Your goal: Gather every line of the rows below that contains the word "will", and copy each one in full. Case counts.

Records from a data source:
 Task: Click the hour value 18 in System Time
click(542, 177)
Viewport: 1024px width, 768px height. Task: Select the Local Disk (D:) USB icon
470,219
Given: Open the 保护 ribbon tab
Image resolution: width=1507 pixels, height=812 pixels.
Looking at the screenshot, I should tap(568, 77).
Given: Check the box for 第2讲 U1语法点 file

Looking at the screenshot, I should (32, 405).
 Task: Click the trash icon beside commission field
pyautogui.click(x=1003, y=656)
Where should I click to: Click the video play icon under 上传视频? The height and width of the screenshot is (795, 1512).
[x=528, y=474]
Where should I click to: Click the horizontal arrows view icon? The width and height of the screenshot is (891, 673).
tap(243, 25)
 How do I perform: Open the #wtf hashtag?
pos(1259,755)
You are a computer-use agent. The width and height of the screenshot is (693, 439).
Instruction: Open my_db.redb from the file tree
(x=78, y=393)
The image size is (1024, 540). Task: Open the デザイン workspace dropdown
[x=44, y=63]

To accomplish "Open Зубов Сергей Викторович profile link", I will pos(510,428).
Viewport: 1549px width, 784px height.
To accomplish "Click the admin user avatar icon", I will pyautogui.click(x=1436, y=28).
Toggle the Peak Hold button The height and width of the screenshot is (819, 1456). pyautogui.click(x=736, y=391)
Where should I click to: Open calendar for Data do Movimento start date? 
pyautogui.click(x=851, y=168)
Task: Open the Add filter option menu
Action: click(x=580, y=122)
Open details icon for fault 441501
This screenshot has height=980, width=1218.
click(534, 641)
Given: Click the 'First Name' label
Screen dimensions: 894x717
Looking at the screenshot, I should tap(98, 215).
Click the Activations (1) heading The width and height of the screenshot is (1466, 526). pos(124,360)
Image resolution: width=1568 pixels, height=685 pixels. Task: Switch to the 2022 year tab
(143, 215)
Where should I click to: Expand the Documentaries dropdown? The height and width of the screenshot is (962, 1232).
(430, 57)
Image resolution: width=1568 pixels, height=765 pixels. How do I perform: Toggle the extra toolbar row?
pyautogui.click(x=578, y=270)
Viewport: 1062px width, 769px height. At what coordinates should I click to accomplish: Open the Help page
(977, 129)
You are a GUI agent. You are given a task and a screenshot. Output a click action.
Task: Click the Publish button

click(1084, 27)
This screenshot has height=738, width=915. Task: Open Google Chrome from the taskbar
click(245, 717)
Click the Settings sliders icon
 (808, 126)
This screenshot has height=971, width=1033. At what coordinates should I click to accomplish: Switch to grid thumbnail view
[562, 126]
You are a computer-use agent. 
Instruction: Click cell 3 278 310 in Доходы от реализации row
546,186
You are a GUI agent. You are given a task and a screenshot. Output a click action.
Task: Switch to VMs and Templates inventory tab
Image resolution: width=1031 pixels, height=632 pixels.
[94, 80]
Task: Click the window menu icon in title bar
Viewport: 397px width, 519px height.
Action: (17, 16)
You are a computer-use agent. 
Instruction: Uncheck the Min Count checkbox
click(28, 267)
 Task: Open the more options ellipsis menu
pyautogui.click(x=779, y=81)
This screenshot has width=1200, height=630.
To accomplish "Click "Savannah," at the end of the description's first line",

Full output:
To accomplish "Open Зубов Сергей Викторович profile link", I will pos(510,428).
To accomplish "Click the admin user avatar icon", I will pyautogui.click(x=1436, y=28).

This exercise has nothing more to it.